Desde una universidad californiana, Gonzalo Navajas advierte que San Juan de la Cruz «ocupa un espacio significativo en la historia de las ideas, en cuanto que su poesía queda inserta en una larga línea del pensamiento (que va desde Spinoza a Unamuno) que valora las emociones y las experiencias existenciales profundas como formas de conocimiento tan legítimas y poderosas como la razón». Desde Nueva York, el poeta Hilario Barrero declara que «sin Juan de la Cruz no sólo no habría un “gap” en la historia de la literatura española, sino también se hubiera producido un vacío “místico” en el pensamiento cristiano». Esta opinión hace constatable lo que aquel “medio fraile”, como cariñosamente le llamaba Santa Teresa por su baja estatura, al decir de Ferrer, «no es solamente el poeta de excelente clasicismo que ha admirado durante siglos a tantas generaciones lectoras, sino también el artífice de una lírica que combina la experimentación lingüística con la espiritualidad conceptual».
Y es que, ciertamente, cuando leemos el poema «Noche oscura del alma», somos capaces de sentir, «en su palpitante vigencia, que la voz y escritura del poeta se dirige a cada uno de nosotros personalmente, porque sus versos son fiel reflejo de una necesaria trascendencia espiritual que, más allá de lo religioso, caracteriza la identidad antropológica del ser humano». El poeta y eclesiástico fue beatificado en 1675 y canonizado en 1726 como San Juan de la Cruz, pero más allá de esto, su divinización es poética y por siempre.
El que nació como Juan de Yepes (Fontiveros, Ávila, 1542) estudió en Medina del Campo, en entidades de caridad cristiana y en los jesuitas.

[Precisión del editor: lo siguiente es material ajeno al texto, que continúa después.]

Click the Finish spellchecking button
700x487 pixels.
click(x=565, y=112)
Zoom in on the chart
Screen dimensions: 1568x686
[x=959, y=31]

A los veintiún años ingresó en la Orden del Carmen y, en 1564, se trasladó a la ciudad de Salamanca, donde estudió Artes y Teología. Sin embargo, en el seno de esta orden se desarrollaron diversas controversias y diferentes polémicas por las que fue amonestado –se le reprochaba, entre otras cosas, la austeridad que predicaba– y, al fin, enviado en 1577 a una prisión conventual en Toledo a modo de reprimenda, circunstancia que utilizó para dar cauce a su pulsión poética y mística y refugiarse en ella. La reclusión duró ocho meses, pero consiguió escapar del encierro y se instaló de manera temporal en Andalucía. Más adelante, pasados los años, volvería a Castilla, en 1588, en calidad de prior de los carmelitas, y tan solo tres años después, encontró de manera inesperada la muerte en Úbeda, justo cuando estaba de camino para zarpar al barco que lo iba a llevar a América.
Anna Serra Zamora, en su edición de «En una noche oscura. Poesía completa y selección de prosa» (Penguin, 2018), explica que Juan de Santo Matía «echaba en falta más ascetismo y un retorno a la regla original del Carmen, establecida en Palestina en el siglo XIII, donde unos eremitas vivían bajo la inspiración del profeta Elías. Ese era el modelo de vida retirada que él deseaba». Esa idea llevaría al futuro poeta a apoyar las iniciativas de una eclesiástica como Santa Teresa de Jesús, con la que compartía tantas cosas y a la que había conocido en Medina del Campo en 1567. El nombre que adoptó, con esa «cruz», «indica el vínculo de su religiosidad con el sufrimiento de Cristo, que deviene un ejemplo de vida (“imitatio Christi”)», señala la investigadora. Esta dice que Juan ejerció como director espiritual y confesor en conventos de monjas y fundó diversos conventos masculinos.